Der Totentanz der Ananas

■ Chungking Express: Wong Kar-wais wunderbares Kino aus dem Zwischenreich des Zufalls und des Wartens im 3001

Die Seife macht dem Polizisten Nr. 663 Sorgen. „Du mußt nur Vertrauen haben“, tröstet er das melancholische Utensil, damit es sein sicheres Verschwinden etwas leichter nehmen kann. Dann bügelt er sein Hemd, weil es „etwas Wärme“braucht. Eine Fast-Food-Verkäuferin träumt sich nach Kalifornien, verliebt sich auf dem Weg dorthin in 663 und sorgt dafür, daß ihm niemals die Seife ausgeht.

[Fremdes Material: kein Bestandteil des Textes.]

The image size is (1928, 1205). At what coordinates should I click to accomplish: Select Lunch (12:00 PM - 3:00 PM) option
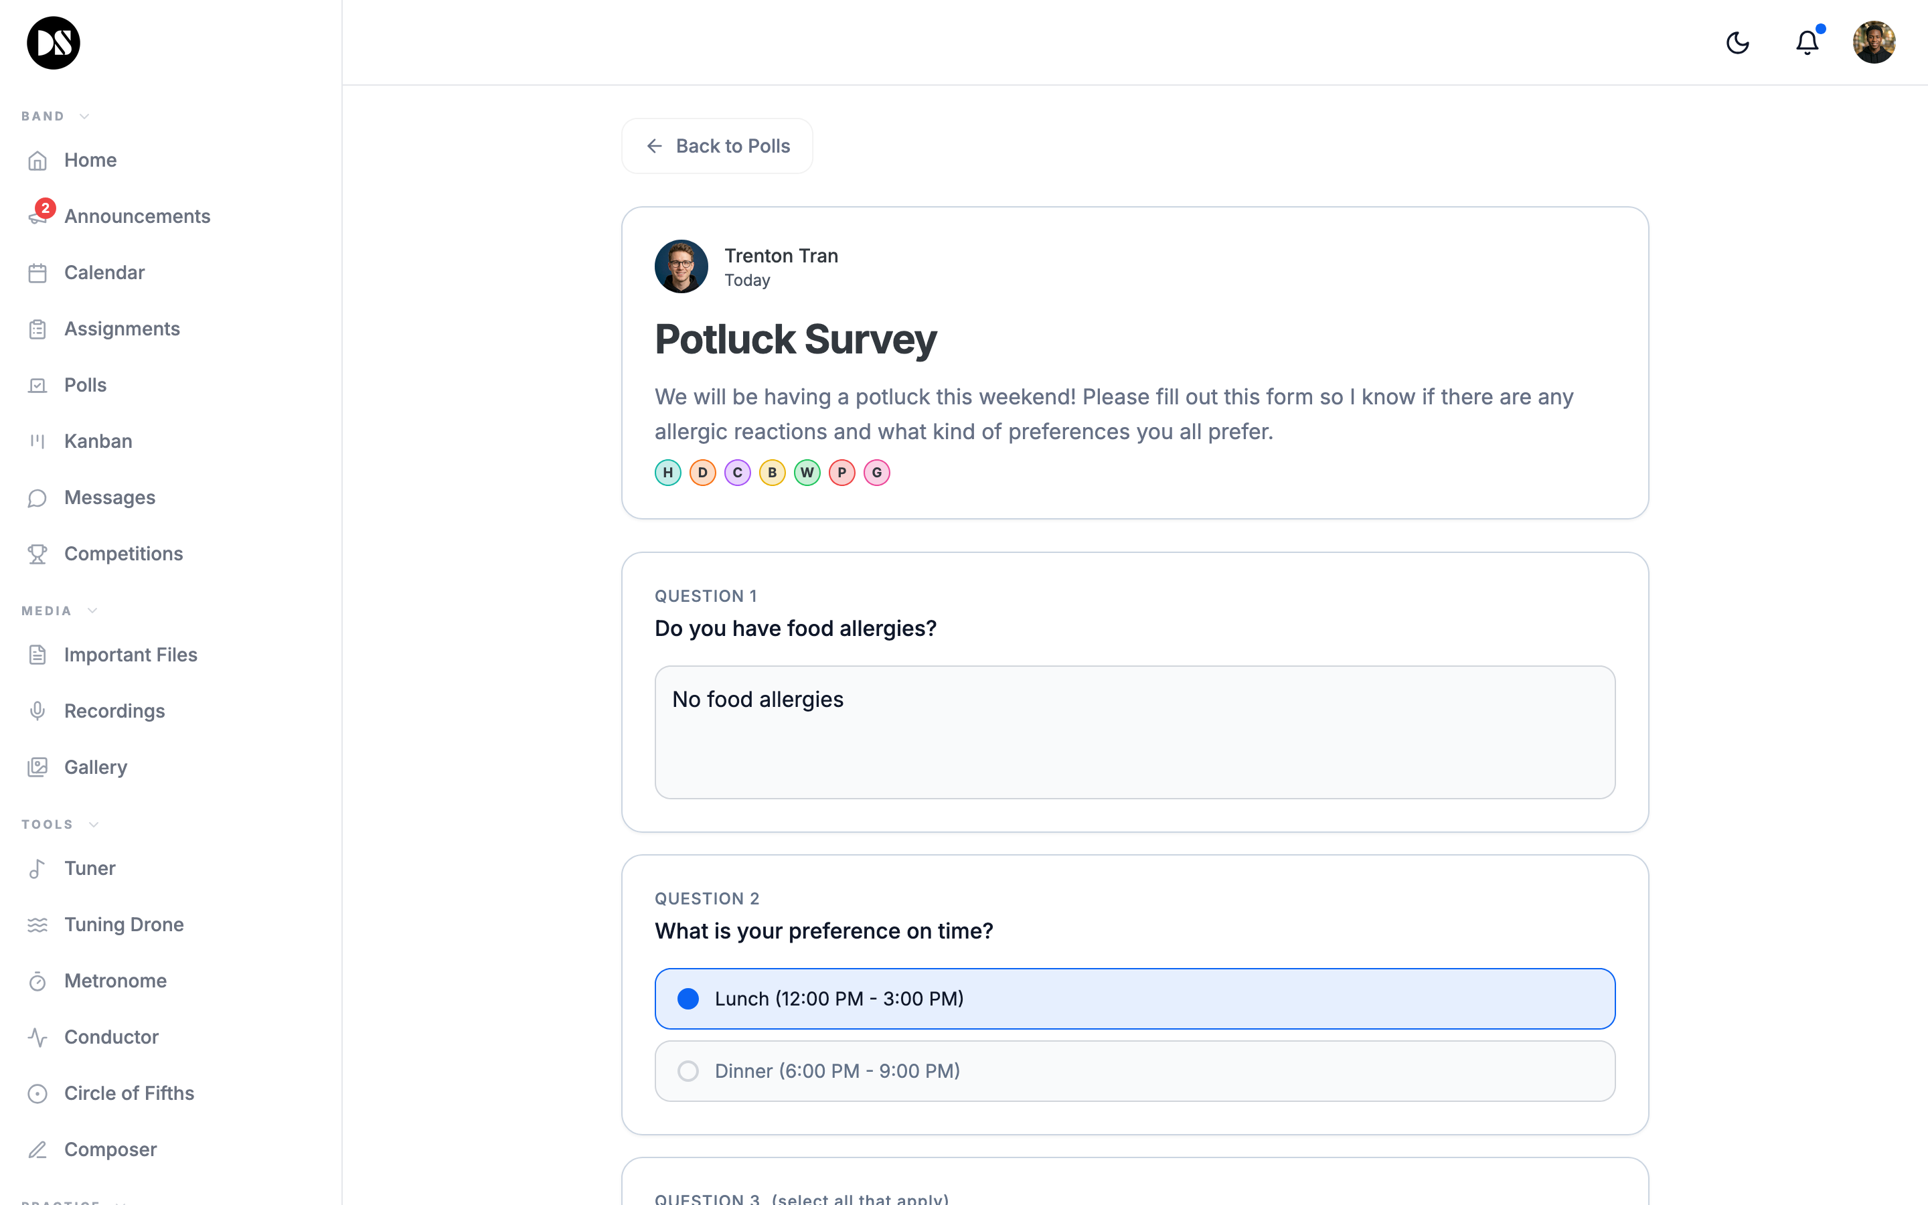tap(1134, 998)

Eine Frau mit blonder Perücke entführt kleine Kinder, erschießt unzuverlässige Drogenkuriere und erledigt beides so gleichgültig, als rücke sie nur ihre Sonnenbrille zurecht. Die trägt sie immer, auch nachts, denn schließlich kann man nicht wissen, „wann es regnet und wann die Sonne scheint“. Ein Polizist mit der Dienstnummer 223 trauert um eine Verflossene mit ausgiebiger Ananasleidenschaft. Seit der Trennung hortet er Fruchtkonserven mit dem Verfallsdatum seiner Liebe. Im Gewühl sieht er die blonde Frau, er lauert ihr auf, sie flieht, sie treffen aufeinander. „Mögen Sie Ananas?“

In Wong Kar-wais viertem Film Chungking Express von 1996, der als erster seiner Filme in deutschen Kinos lief und jetzt wieder im 3001 zu sehen ist, wird ganz Hongkong zu einem unübersichtlichen Wartesaal, vor dessen speckigen Kachelwänden sich tragikomische Geschichten entspannen. Eine Handkamera flattert mal aufgeregt wie eine Gesellschaftsreporterin, mal wie eine schüchterne Dokumentaristin durch das Gewühl der Passanten. Auf der Tonspur zischendes Fritierfett, Zugansagen, Schlager, abgerissene Telefongespräche. Für den Regisseur ist „das Ganze wie ein Musical aus den Sixties. Die Gefühle sind unschuldig und simpel: glücklich oder kreuzunglücklich.“Diese aufs Nötigste abgespeckten Befindlichkeiten brachte der ehemalige Grafikstudent „schnell mal beim Frühstück“auf's Papier. Nachts wurde gedreht. Ohne großes Budget, ohne vollständiges Skript, ohne Genehmigung. „Wir arbeiteten wie die Diebe, nahmen uns einfach alles, was wir brauchten.“

Für aufwendige Ausleuchtung und Kamerafahrten war keine Zeit, und die provisorischen, nervösen Bilder blieben zunächst eine rein pragmatische Angelegenheit. „In Hongkong hielt man mich für verrückt. Dort macht man keine Filme wie diese.“Dort macht man Komödien und Actionfilme, Bilderstürme vom Laufband einer geölten Produktionsmaschinerie, die angesichts eines sich bald verändernden Filmmarktes in blanke Verwertungshysterie zu fallen scheint.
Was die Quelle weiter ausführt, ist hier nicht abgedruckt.